**About this task**
Reproduce all of the data below word for word, leaving every line unchanged.

(Saved data entries)
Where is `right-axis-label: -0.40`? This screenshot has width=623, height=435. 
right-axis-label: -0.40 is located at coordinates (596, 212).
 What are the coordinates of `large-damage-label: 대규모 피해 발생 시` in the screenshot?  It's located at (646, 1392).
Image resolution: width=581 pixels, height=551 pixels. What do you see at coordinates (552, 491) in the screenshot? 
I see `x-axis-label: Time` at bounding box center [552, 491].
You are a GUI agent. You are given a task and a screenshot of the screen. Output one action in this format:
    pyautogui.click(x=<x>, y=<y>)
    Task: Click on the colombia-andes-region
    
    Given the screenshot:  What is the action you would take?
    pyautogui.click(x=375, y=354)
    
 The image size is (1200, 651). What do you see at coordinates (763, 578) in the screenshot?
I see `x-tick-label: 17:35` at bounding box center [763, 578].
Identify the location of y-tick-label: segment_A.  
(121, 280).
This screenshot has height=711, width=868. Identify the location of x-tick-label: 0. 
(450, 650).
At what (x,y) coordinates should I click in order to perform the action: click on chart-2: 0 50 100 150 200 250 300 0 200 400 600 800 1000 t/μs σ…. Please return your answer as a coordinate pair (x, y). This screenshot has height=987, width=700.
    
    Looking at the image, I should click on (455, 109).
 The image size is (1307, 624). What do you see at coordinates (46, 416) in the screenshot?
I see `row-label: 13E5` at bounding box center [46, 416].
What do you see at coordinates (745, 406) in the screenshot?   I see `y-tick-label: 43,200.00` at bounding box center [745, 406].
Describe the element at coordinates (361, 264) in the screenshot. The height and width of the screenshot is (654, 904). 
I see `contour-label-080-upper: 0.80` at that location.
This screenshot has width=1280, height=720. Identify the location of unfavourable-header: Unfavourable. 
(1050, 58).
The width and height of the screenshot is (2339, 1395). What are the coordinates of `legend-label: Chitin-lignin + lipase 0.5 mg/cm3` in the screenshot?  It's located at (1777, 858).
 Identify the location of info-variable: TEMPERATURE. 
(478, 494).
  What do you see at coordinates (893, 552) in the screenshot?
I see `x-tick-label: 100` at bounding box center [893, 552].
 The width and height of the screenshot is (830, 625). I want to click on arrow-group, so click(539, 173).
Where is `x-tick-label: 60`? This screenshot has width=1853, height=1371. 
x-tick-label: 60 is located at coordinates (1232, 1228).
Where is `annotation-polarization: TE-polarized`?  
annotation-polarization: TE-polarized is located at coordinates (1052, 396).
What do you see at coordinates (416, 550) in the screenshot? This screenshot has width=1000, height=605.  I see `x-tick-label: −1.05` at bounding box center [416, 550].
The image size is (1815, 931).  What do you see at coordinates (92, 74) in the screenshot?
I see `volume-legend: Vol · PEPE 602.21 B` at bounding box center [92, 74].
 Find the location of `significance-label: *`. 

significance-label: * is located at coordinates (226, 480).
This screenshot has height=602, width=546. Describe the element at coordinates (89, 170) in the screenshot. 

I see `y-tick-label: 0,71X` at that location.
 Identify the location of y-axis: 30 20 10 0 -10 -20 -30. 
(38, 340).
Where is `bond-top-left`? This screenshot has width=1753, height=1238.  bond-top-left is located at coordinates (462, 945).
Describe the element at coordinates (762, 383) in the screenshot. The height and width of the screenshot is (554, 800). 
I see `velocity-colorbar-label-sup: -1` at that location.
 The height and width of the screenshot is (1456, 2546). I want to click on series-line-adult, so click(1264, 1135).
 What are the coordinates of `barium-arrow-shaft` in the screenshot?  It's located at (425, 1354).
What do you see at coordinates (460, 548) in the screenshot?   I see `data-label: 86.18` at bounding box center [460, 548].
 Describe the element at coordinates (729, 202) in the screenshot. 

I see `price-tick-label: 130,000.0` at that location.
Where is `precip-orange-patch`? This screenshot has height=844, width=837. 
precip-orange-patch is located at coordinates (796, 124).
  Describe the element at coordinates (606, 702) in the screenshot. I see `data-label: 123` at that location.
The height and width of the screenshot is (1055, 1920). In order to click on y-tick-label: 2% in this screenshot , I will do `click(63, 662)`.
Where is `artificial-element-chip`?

**Completed exercise**
Where is `right-axis-label: -0.40`? This screenshot has width=623, height=435. 
right-axis-label: -0.40 is located at coordinates (596, 212).
 What are the coordinates of `large-damage-label: 대규모 피해 발생 시` in the screenshot?  It's located at (646, 1392).
Image resolution: width=581 pixels, height=551 pixels. What do you see at coordinates (552, 491) in the screenshot? 
I see `x-axis-label: Time` at bounding box center [552, 491].
You are a GUI agent. You are given a task and a screenshot of the screen. Output one action in this format:
    pyautogui.click(x=<x>, y=<y>)
    Task: Click on the colombia-andes-region
    
    Given the screenshot:  What is the action you would take?
    pyautogui.click(x=375, y=354)
    
 The image size is (1200, 651). What do you see at coordinates (763, 578) in the screenshot?
I see `x-tick-label: 17:35` at bounding box center [763, 578].
Identify the location of y-tick-label: segment_A.  
(121, 280).
This screenshot has height=711, width=868. Identify the location of x-tick-label: 0. 
(450, 650).
At what (x,y) coordinates should I click in order to perform the action: click on chart-2: 0 50 100 150 200 250 300 0 200 400 600 800 1000 t/μs σ…. Please return your answer as a coordinate pair (x, y). This screenshot has height=987, width=700.
    
    Looking at the image, I should click on (455, 109).
 The image size is (1307, 624). What do you see at coordinates (46, 416) in the screenshot?
I see `row-label: 13E5` at bounding box center [46, 416].
What do you see at coordinates (745, 406) in the screenshot?   I see `y-tick-label: 43,200.00` at bounding box center [745, 406].
Describe the element at coordinates (361, 264) in the screenshot. The height and width of the screenshot is (654, 904). 
I see `contour-label-080-upper: 0.80` at that location.
This screenshot has width=1280, height=720. Identify the location of unfavourable-header: Unfavourable. 
(1050, 58).
The width and height of the screenshot is (2339, 1395). What are the coordinates of `legend-label: Chitin-lignin + lipase 0.5 mg/cm3` in the screenshot?  It's located at (1777, 858).
 Identify the location of info-variable: TEMPERATURE. 
(478, 494).
  What do you see at coordinates (893, 552) in the screenshot?
I see `x-tick-label: 100` at bounding box center [893, 552].
 The width and height of the screenshot is (830, 625). I want to click on arrow-group, so click(539, 173).
Where is `x-tick-label: 60`? This screenshot has width=1853, height=1371. 
x-tick-label: 60 is located at coordinates (1232, 1228).
Where is `annotation-polarization: TE-polarized`?  
annotation-polarization: TE-polarized is located at coordinates (1052, 396).
What do you see at coordinates (416, 550) in the screenshot? This screenshot has width=1000, height=605.  I see `x-tick-label: −1.05` at bounding box center [416, 550].
The image size is (1815, 931).  What do you see at coordinates (92, 74) in the screenshot?
I see `volume-legend: Vol · PEPE 602.21 B` at bounding box center [92, 74].
 Find the location of `significance-label: *`. 

significance-label: * is located at coordinates (226, 480).
This screenshot has height=602, width=546. Describe the element at coordinates (89, 170) in the screenshot. 

I see `y-tick-label: 0,71X` at that location.
 Identify the location of y-axis: 30 20 10 0 -10 -20 -30. 
(38, 340).
Where is `bond-top-left`? This screenshot has width=1753, height=1238.  bond-top-left is located at coordinates (462, 945).
Describe the element at coordinates (762, 383) in the screenshot. The height and width of the screenshot is (554, 800). 
I see `velocity-colorbar-label-sup: -1` at that location.
 The height and width of the screenshot is (1456, 2546). I want to click on series-line-adult, so click(1264, 1135).
 What are the coordinates of `barium-arrow-shaft` in the screenshot?  It's located at (425, 1354).
What do you see at coordinates (460, 548) in the screenshot?   I see `data-label: 86.18` at bounding box center [460, 548].
 Describe the element at coordinates (729, 202) in the screenshot. 

I see `price-tick-label: 130,000.0` at that location.
Where is `precip-orange-patch`? This screenshot has height=844, width=837. 
precip-orange-patch is located at coordinates (796, 124).
  Describe the element at coordinates (606, 702) in the screenshot. I see `data-label: 123` at that location.
The height and width of the screenshot is (1055, 1920). In order to click on y-tick-label: 2% in this screenshot , I will do `click(63, 662)`.
Where is `artificial-element-chip`?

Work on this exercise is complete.